TEXT SHOWN =>
===============
A reader's inquiry into the identity of her family's googly eyed doll nicknamed the 'hate doll' generates a detailed historic assessment by Susan Mullikin.

Q Enclosed are photos of a doll my grandmother and her sister won in a talent contest. She always called it the “Hate Doll” as none of them could play with the doll. They said she was only about five years old when they got the doll as a second place prize. She was born in the late 1800s.

Late 19th Century Googly Eyed Doll Prized Possession

The doll is between 9 1/2 and 9 3/4 inches high. It is in excellent shape. She has all her original clothes, underclothes, even socks and leather shoes and hair and bonnet. I have seen pictures like her in doll books, but they are a little bit shorter. I know she is a googly eyed doll, but not much else.

Google eyed doll

She has hinged arms and lets; however, her head doesn’t move. Her body, legs, arms and feet are all felt. I was offered $500 for this googly eye doll at one time, but felt that was low.
— M.W.
===============
GIVEN INFORMATION =>
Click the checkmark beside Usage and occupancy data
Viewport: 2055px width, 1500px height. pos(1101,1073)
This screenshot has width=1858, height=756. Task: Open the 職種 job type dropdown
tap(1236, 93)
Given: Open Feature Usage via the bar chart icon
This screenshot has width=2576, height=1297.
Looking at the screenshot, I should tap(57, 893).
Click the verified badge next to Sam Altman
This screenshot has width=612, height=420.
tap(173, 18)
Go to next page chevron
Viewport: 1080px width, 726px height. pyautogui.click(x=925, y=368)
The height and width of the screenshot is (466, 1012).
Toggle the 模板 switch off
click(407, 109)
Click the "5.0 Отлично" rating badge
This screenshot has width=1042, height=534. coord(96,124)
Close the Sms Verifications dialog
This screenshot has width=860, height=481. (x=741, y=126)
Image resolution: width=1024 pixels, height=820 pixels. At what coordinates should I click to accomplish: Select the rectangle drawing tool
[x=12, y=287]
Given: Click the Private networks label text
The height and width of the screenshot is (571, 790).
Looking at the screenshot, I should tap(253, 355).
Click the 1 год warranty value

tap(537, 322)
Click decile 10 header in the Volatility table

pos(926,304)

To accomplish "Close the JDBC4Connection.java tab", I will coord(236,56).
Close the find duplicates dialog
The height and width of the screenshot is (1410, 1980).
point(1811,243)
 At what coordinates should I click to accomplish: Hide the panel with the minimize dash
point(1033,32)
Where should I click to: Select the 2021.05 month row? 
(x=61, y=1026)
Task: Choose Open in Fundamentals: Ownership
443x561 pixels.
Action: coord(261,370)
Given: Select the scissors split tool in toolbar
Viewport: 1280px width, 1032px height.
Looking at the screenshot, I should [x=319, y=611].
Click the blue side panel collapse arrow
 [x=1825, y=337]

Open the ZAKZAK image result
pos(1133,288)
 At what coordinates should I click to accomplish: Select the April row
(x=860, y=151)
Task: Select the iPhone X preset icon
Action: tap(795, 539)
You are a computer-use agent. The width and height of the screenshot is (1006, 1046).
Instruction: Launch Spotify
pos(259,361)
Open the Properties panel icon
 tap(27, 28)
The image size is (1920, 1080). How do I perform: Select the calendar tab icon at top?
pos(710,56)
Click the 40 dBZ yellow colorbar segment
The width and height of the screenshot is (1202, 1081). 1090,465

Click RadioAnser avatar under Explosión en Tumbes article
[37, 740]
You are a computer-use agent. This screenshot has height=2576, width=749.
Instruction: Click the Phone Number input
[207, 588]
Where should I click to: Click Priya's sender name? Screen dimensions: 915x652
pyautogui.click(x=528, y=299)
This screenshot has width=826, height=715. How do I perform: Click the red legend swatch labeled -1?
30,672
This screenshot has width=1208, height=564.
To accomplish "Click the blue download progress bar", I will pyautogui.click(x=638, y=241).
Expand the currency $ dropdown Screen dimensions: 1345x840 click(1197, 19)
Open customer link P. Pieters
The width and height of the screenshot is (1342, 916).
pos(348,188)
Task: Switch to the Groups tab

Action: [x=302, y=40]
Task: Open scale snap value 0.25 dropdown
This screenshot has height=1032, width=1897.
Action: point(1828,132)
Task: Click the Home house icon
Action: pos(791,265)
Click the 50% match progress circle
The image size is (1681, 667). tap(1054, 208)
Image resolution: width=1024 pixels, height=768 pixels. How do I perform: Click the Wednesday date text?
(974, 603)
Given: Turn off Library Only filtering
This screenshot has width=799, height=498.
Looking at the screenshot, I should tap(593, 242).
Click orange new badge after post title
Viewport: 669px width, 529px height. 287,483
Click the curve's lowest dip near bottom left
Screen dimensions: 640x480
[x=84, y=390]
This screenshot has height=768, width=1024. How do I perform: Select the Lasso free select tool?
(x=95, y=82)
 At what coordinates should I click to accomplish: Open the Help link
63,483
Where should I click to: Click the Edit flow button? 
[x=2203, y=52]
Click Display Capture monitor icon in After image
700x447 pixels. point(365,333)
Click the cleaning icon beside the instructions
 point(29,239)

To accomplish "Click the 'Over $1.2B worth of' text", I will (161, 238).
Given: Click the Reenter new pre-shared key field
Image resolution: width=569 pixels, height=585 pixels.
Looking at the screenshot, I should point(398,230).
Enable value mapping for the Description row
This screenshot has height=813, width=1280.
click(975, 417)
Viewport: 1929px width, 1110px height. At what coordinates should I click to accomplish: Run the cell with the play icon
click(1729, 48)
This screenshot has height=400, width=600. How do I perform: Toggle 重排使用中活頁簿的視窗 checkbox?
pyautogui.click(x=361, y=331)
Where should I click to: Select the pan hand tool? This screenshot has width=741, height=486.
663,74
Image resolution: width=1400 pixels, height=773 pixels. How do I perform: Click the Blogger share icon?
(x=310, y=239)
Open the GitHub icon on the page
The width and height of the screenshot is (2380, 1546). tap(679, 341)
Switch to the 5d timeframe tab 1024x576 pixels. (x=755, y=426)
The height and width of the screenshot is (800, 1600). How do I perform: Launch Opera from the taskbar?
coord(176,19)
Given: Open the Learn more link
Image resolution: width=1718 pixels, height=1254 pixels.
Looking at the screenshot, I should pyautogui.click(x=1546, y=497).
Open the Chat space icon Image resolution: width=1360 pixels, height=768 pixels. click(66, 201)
===============
SHORT EXERCISE 1 =>
What material are the doll's body, legs, arms and feet made of, according to the text about the googly-eyed doll?
SHORT EXERCISE 2 =>
Write a continuation of the text about the googly-eyed doll, starting after its final line.
The data have no connection to the text about the googly-eyed doll.

OUTPUT 1 =>
They are all made of felt.

OUTPUT 2 =>
Doyle, California

A Upon reading your story of how your grandmother and her sister received their lovely doll, I can only imagine what the first place prize was! You refer to your doll as a googly eyed doll which is absolutely correct. Googly eyed dolls were produced during the period of 1912-1938. They were referred to as Goolie Eye, Googly Eye, Googly Eyed, or Googly Eyes. All these terms are used to describe the side glancing and sometimes side rolling eyes of these charming dolls. They were produced in bisque, or composition heads and later hard plastic and vinyl. The term googly is thought to have originated from the German words, “ Guck Augen” ogling eyes that move to one side.

Check Doll Body For Manufacturer's Mark

From your description and photos your doll appears in pristine, excellent, never-played-with condition. However, to properly identify your doll to a manufacturer of the time no label was mentioned. Most doll manufacturers of this time did make dolls with googly eyes. Many doll manufacturers were in existence in Germany, France, Japan, and America. For example two famous manufacturers Kestner, and Armand Marseilles also made googly eyed dolls. To appraise your doll correctly one main item of importance to consider is if there is a manufacturer’s mark.

Many of the earlier doll manufacturers marked the body with a name, or a number. In some cases, it was a combination name and number. Still others used a combination of name and letters. Manufacturer marks can be found on the head or neck between the shoulder blades or on the feet. Also possibly in your case since you mentioned your doll’s body is felt but does wear all its original clothing, a tag as to its identity may be hidden under perhaps a garment.

I did notice a googly eyed doll somewhat similar to yours but bigger, valued at $950. Yes, I do feel that the $500 you were offered was low, some of the Kestner Goolie/Googly dolls run into the thousands of dollars.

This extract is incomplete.